Despite the improvements that IU has accomplished over the past two seasons, this is a pivotal moment for the program due to the changes in the Big Ten divisions. The Hoosiers are now in a much harder division, which features a murderers row of quality programs (Ohio State, Penn State, Michigan, & Michigan State). This division also features two Big Ten newcomers in Rutgers and Maryland.

A new era starts for the Big Ten and thus Indiana. If the Hoosiers want to be taken seriously as a football program, they need to establish two things in the new Big Ten East.

1. That they are not a pushover and can in fact compete with the “Big Boys” in their division.
2. That they are in fact superior to Rutgers and Maryland.

Indiana needs to establish these two trends very quickly if they want to see success over the next decade. Otherwise they will be destined to be one of the first causalities in the Big Tens new and insanely imbalanced divisional alignment.

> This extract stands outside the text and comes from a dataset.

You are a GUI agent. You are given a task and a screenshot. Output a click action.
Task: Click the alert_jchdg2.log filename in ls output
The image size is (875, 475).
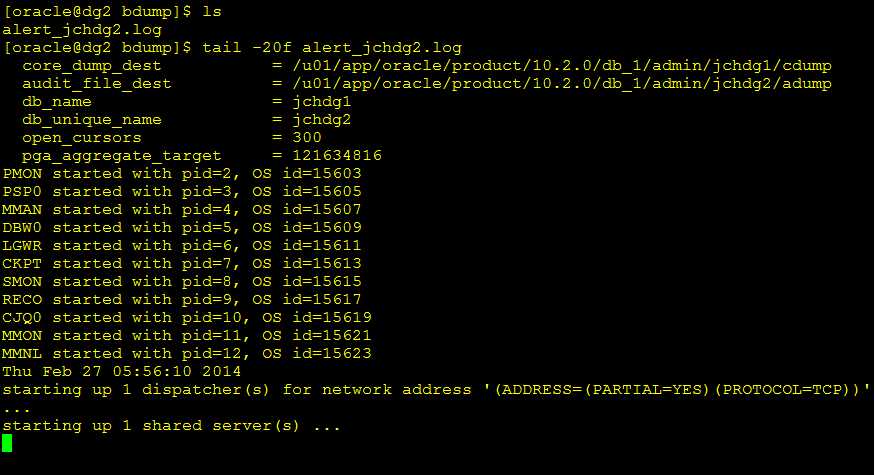[82, 30]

If IU can not accomplish this, then their best hope is to tough it out, play at their best level, and hope the Big Ten East as a whole elevates each other to be more competitive.

B10 East preview UMD


Last Season’s Record: 7-6 (3-5)
Regardless of how well Maryland performs on the field, the season story line will continue to be how they are adapting to Big Ten play. Maryland had a respectable season in 2013, however 2012 and 2011 were a far cry from that. Like Indiana, Maryland has seen a slow and steady improvement. Lead by coach Randy Edsall who will be starting his fourth year with the Terrapins program, Maryland will be looking to make a statement in a new conference this year.

The passing game for Maryland will be phenomenal as the Terps returns both CJ Brown (2,242 yards, 13 TDs & 7 int), and Caleb Rowe, (989 yards, 5 TDs & 3 Int) whose 2013 season was hampered by injuries. This is coupled with a receiving core, which returns its four most productive players. Things also stay the same on the ground as running back Brandon Ross returns along with three offensive linemen. With nine returning defensive starters (according to Phil Steele) the Terps look destined to improve from last season on that side of the ball.

The most notable road games for the Terps come in the form of visits to two 100k stadiums, (Penn State and Michigan) as well as playing Wisconsin in Madison. They also have an OOC game against two P5 opponents (Syracuse & West Virginia). The luck of the draw for Maryland however is facing the two strongest Big Ten East programs at home (Ohio State, & Michigan State).

What’s at stake this season?
Maryland is now three seasons removed from their disastrous 2-10 season in 2011. Maryland has seen steady improvement since then. Heading into the 2014 season a big goal for Maryland is to keep the momentum going by pulling out another winning season.

The big elephant in the room for 2014 is the Big Ten. A new and arguably better conference is a tough adjustment for any school, but Maryland has to do so while playing in the overloaded Big Ten East. Maryland is in the same position as Indiana. They must establish that they will not be a bottom feeder in their new division. They must further prove that they are capable of competing with the “Big Dogs.” They cannot allow themselves to be pushed aside and watch Ohio State, Michigan State, Penn State, and Michigan dominate them on the field, and on the recruiting grounds.


Last Season’s Record: 7-6 (3-5)
The offseason for Michigan was highlighted by an embarrassing report noting a decline in student attendance. This is a sign that despite the removal of Rich Rodriguez, patience among Wolverine fans and the school administration is running thin.

Brady Hoke looked so promising after his first season at Michigan in which he went 11-2 and won the Sugar Bowl. But since then Michigan has continued to regress in record.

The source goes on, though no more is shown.